O objectivo desta emenda é deixar claro que as especificidades das frotas e o destino do pescado devem ser aspectos a ter em conta na definição dos Totais Admissíveis de Captura (TAC).
A pequena pesca costeira e artesanal tem especificidades distintas da pesca industrial, desde logo de natureza económica e social, mas não só.
Quando se trata de estabelecer limitações ao esforço de pesca, a pesca que tem por objectivo o abastecimento público de pescado às populações, para consumo em fresco, não deve ser tratada da mesma forma do que a pesca que tem como finalidade a transformação industrial e a exportação.
Quanto à questão técnica, também aqui discordamos do relator.
O manancial de carapau em apreço evolui em zonas de pesca distintas. As diferentes frotas - costeira e artesanal, por um lado, e industrial, por outro lado - operam em zonas distintas, bem delimitadas.
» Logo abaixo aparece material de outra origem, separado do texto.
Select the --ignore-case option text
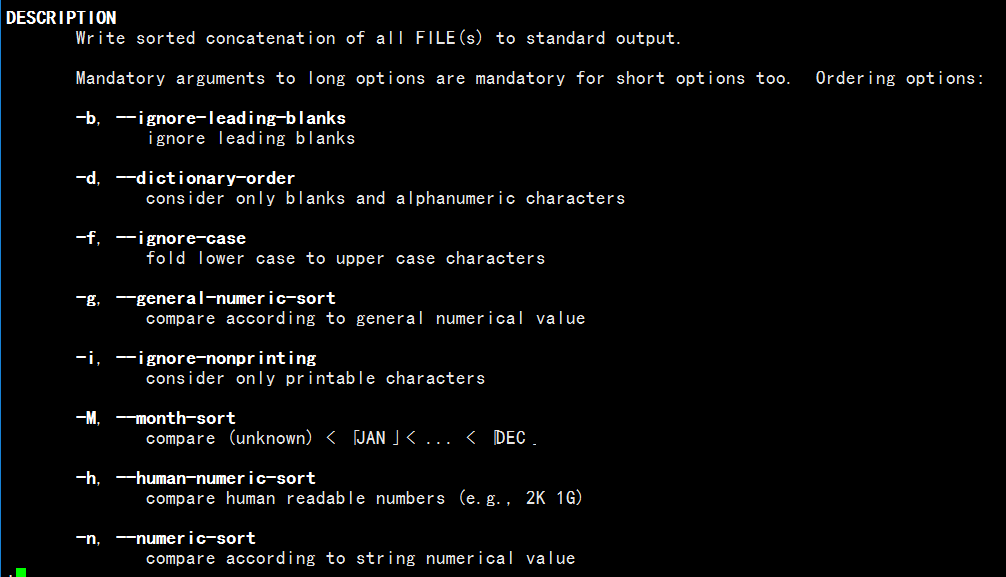The height and width of the screenshot is (577, 1006). [181, 239]
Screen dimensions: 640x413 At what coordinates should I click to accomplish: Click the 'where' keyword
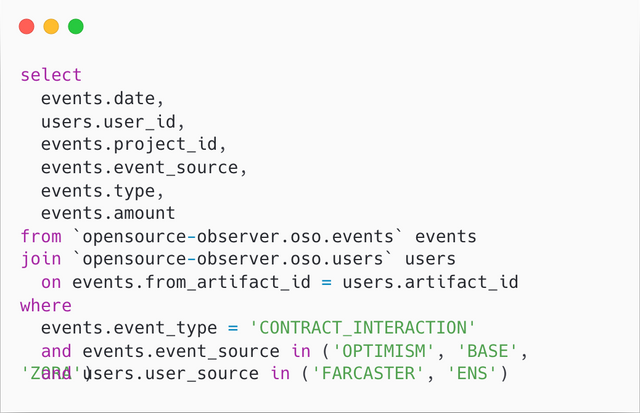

Parece-nos absolutamente compatível, mais do que isso, necessário a uma gestão racional deste manancial, que a definição dos TAC seja ajustada a cada uma das diferentes zonas de pesca.
Assim deverá ser em nome de uma gestão dos recursos pesqueiro que tenha em conta, certamente, aspectos de natureza biológica e ambiental, mas igualmente aspectos económicos e sociais.